## Exercise data:
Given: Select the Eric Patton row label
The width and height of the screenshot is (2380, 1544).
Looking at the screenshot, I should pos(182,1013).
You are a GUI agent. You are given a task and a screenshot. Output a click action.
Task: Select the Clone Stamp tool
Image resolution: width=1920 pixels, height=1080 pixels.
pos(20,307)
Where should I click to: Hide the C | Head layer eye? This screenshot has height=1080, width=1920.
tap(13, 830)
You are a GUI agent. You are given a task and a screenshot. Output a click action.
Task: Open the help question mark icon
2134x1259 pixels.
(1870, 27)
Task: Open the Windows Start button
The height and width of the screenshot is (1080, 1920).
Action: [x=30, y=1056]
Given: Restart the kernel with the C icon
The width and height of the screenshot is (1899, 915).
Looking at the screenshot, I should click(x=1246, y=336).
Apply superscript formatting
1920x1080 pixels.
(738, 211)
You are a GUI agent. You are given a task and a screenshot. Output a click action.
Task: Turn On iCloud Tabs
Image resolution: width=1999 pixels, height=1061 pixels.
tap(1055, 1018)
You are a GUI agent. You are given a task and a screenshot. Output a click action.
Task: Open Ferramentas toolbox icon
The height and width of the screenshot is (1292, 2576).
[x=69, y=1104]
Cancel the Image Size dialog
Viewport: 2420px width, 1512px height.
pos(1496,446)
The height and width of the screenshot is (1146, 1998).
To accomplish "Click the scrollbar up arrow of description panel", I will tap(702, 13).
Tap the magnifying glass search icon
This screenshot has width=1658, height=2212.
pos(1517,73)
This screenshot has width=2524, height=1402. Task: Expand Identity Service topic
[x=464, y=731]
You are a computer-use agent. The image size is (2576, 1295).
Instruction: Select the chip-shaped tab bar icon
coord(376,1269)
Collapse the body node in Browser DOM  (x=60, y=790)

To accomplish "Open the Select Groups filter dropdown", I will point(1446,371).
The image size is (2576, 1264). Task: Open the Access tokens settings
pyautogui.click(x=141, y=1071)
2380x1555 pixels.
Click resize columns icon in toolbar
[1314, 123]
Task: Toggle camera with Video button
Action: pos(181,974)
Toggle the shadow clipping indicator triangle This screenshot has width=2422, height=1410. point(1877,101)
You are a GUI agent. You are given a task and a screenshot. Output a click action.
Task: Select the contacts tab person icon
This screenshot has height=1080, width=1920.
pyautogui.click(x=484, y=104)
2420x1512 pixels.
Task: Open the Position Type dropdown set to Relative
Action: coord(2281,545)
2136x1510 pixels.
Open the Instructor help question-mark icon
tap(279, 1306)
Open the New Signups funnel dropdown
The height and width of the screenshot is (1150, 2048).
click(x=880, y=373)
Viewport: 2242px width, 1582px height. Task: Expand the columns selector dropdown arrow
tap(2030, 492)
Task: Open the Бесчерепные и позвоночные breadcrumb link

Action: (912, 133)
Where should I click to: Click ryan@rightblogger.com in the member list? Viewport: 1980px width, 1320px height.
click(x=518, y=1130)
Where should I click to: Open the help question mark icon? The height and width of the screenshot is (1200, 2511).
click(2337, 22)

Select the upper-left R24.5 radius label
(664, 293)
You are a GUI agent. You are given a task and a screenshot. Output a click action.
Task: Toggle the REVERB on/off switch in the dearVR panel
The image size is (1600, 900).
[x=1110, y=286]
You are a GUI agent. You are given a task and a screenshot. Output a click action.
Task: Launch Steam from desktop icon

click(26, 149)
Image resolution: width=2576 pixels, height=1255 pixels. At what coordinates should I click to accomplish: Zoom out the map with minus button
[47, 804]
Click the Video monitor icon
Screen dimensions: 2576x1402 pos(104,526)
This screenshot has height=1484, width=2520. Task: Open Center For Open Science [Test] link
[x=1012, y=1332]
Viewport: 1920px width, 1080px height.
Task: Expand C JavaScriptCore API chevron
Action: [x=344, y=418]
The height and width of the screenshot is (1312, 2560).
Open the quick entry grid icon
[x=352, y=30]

## Exercise description:
Print every record above exactly as it stands.

## Response to the exercise:
Given: Select the Eric Patton row label
The width and height of the screenshot is (2380, 1544).
Looking at the screenshot, I should pos(182,1013).
You are a GUI agent. You are given a task and a screenshot. Output a click action.
Task: Select the Clone Stamp tool
Image resolution: width=1920 pixels, height=1080 pixels.
pos(20,307)
Where should I click to: Hide the C | Head layer eye? This screenshot has height=1080, width=1920.
tap(13, 830)
You are a GUI agent. You are given a task and a screenshot. Output a click action.
Task: Open the help question mark icon
2134x1259 pixels.
(1870, 27)
Task: Open the Windows Start button
The height and width of the screenshot is (1080, 1920).
Action: [x=30, y=1056]
Given: Restart the kernel with the C icon
The width and height of the screenshot is (1899, 915).
Looking at the screenshot, I should click(x=1246, y=336).
Apply superscript formatting
1920x1080 pixels.
(738, 211)
You are a GUI agent. You are given a task and a screenshot. Output a click action.
Task: Turn On iCloud Tabs
Image resolution: width=1999 pixels, height=1061 pixels.
tap(1055, 1018)
You are a GUI agent. You are given a task and a screenshot. Output a click action.
Task: Open Ferramentas toolbox icon
The height and width of the screenshot is (1292, 2576).
[x=69, y=1104]
Cancel the Image Size dialog
Viewport: 2420px width, 1512px height.
pos(1496,446)
The height and width of the screenshot is (1146, 1998).
To accomplish "Click the scrollbar up arrow of description panel", I will tap(702, 13).
Tap the magnifying glass search icon
This screenshot has width=1658, height=2212.
pos(1517,73)
This screenshot has width=2524, height=1402. Task: Expand Identity Service topic
[x=464, y=731]
You are a computer-use agent. The image size is (2576, 1295).
Instruction: Select the chip-shaped tab bar icon
coord(376,1269)
Collapse the body node in Browser DOM  (x=60, y=790)

To accomplish "Open the Select Groups filter dropdown", I will point(1446,371).
The image size is (2576, 1264). Task: Open the Access tokens settings
pyautogui.click(x=141, y=1071)
2380x1555 pixels.
Click resize columns icon in toolbar
[1314, 123]
Task: Toggle camera with Video button
Action: pos(181,974)
Toggle the shadow clipping indicator triangle This screenshot has width=2422, height=1410. point(1877,101)
You are a GUI agent. You are given a task and a screenshot. Output a click action.
Task: Select the contacts tab person icon
This screenshot has height=1080, width=1920.
pyautogui.click(x=484, y=104)
2420x1512 pixels.
Task: Open the Position Type dropdown set to Relative
Action: coord(2281,545)
2136x1510 pixels.
Open the Instructor help question-mark icon
tap(279, 1306)
Open the New Signups funnel dropdown
The height and width of the screenshot is (1150, 2048).
click(x=880, y=373)
Viewport: 2242px width, 1582px height. Task: Expand the columns selector dropdown arrow
tap(2030, 492)
Task: Open the Бесчерепные и позвоночные breadcrumb link

Action: (912, 133)
Where should I click to: Click ryan@rightblogger.com in the member list? Viewport: 1980px width, 1320px height.
click(x=518, y=1130)
Where should I click to: Open the help question mark icon? The height and width of the screenshot is (1200, 2511).
click(2337, 22)

Select the upper-left R24.5 radius label
(664, 293)
You are a GUI agent. You are given a task and a screenshot. Output a click action.
Task: Toggle the REVERB on/off switch in the dearVR panel
The image size is (1600, 900).
[x=1110, y=286]
You are a GUI agent. You are given a task and a screenshot. Output a click action.
Task: Launch Steam from desktop icon

click(26, 149)
Image resolution: width=2576 pixels, height=1255 pixels. At what coordinates should I click to accomplish: Zoom out the map with minus button
[47, 804]
Click the Video monitor icon
Screen dimensions: 2576x1402 pos(104,526)
This screenshot has height=1484, width=2520. Task: Open Center For Open Science [Test] link
[x=1012, y=1332]
Viewport: 1920px width, 1080px height.
Task: Expand C JavaScriptCore API chevron
Action: [x=344, y=418]
The height and width of the screenshot is (1312, 2560).
Open the quick entry grid icon
[x=352, y=30]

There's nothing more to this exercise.